Least privilege for accessing network resources
By default, any two pods inside the same Kubernetes cluster can communicate with other, and a pod may be able to communicate with the internet if there is no proxy rule or firewall rule configured outside the Kubernetes cluster. The openness of Kubernetes blurs the security boundary of microservices, and we mustn't overlook network resources such as API endpoints provided by other microservices that a container or pod can access.
Suppose one of your workloads (pod X) in namespace X only needs to access another microservice A in namespace NS1; meanwhile, there is microservice B in namespace NS2. Both microservice A and microservice B expose their Representational State Transfer (RESTful) endpoints. By default, your workload can access both microservice A and B assuming there is neither authentication nor authorization at the microservice level, and also no network policies enforced in namespaces NS1 and NS2. Take a look at the following diagram, which illustrates this:
In the preceding diagram, Pod X is able to access both microservices, though they reside in different namespaces. Note also that Pod X only requires access to Microservice A in namespace NS1. So, is there anything we can do to restrict Pod X's access to Microservice A only for the purpose of least privilege? Yes: a Kubernetes network policy can help. We will cover network policies in more detail Chapter 5, Configuring Kubernetes Security Boundaries. In general, a Kubernetes network policy defines rules of how a group of pods are allowed to communicate with each other and other network endpoints. You can define both ingress rules and egress rules for your workload.
Note
Ingress rules: Rules to define which sources are allowed to communicate with the pods under the protection of the network policy.
Egress rules: Rules to define which destinations are allowed to communicate with the pods under the protection of the network policy.
In the following example, to implement the principle of least privilege in Pod X, you will need to define a network policy in Namespace X with an egress rule specifying that only Microservice A is allowed:
In the preceding diagram, the network policy in Namespace X blocks any request from Pod X to Microservice B, and Pod X can still access Microservice A, as expected. Defining an egress rule in your network policy will help ensure least privilege for your workload to access network resources. Last but not least, we still need to bring your attention to the application resource level from a least-privilege standpoint.

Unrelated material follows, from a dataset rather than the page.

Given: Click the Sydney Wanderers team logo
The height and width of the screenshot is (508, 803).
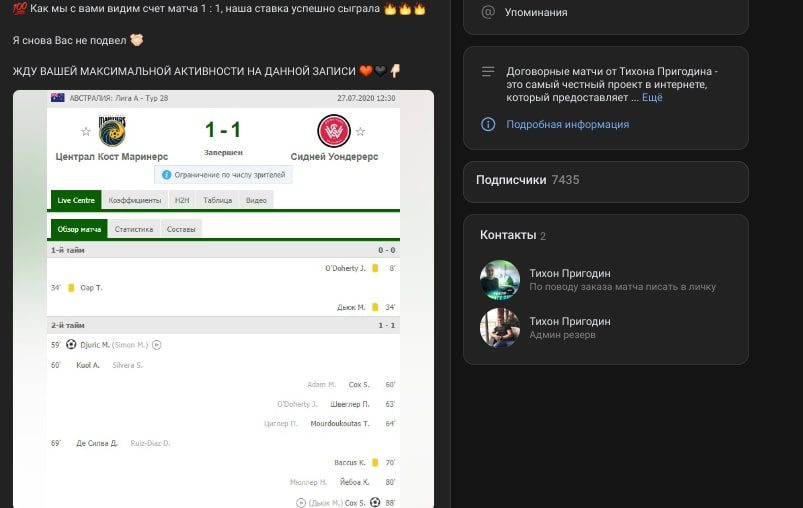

Least privilege for accessing application resources
Though this topic falls into the category of application security, it is worth bringing up here. If there are applications that your workload accesses that support multiple users with different levels of privileges, it's better to examine whether the privileges granted to the user on your workload's behalf are necessary or not. For example, a user who is responsible for auditing does not need any write privileges. Application developers should keep this in mind when designing the application. This helps to ensure the least privilege for your workload to access application resources.